Monday, April 21, 2003

Little Lectures of the Day
  1. Electrical power can be recovered from vibrations in the environment. There exist prototype energy scavenging devices -- they work by piezoelectric effects. It's like an electrical version of a flywheel. But that doesn't mean that your cell phone should buzz constantly to recharge its battery. To quote an oracle in our times:

    Lisa, in this house we obey the laws of thermodynamics!
  2. Floating-point arithmetic is not fuzzy. It's an approximation of real arithmetic, but it's a self-consistent approximation. Some of the relations of the real numbers are preserved by floating-point arithmetic; those of us who use the arithmetic carefully utilize those preserved relationships.

  3. Even on uniprocessors, the time to run a program will vary somewhat. Like good experimental scientists (which computer scientists often really are not) we run programs multiple times in order to determine the mean run time and standard deviation.
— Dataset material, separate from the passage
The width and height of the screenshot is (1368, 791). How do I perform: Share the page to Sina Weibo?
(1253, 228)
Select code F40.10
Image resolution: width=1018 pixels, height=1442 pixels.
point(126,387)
  4. Asking me a question when I'm distracted and have not slept enough is a dangerous undertaking. I'm not the most talkative of people in a social situation, but I'll happily tell you what I know about a topic if you give me half a chance. Sometimes I'll tell you more than you really wanted to hear. When I'm distracted and have not slept, I'll tell you about all the other things I thought I should explain in the past few hours.

  • Currently drinking: Black coffee.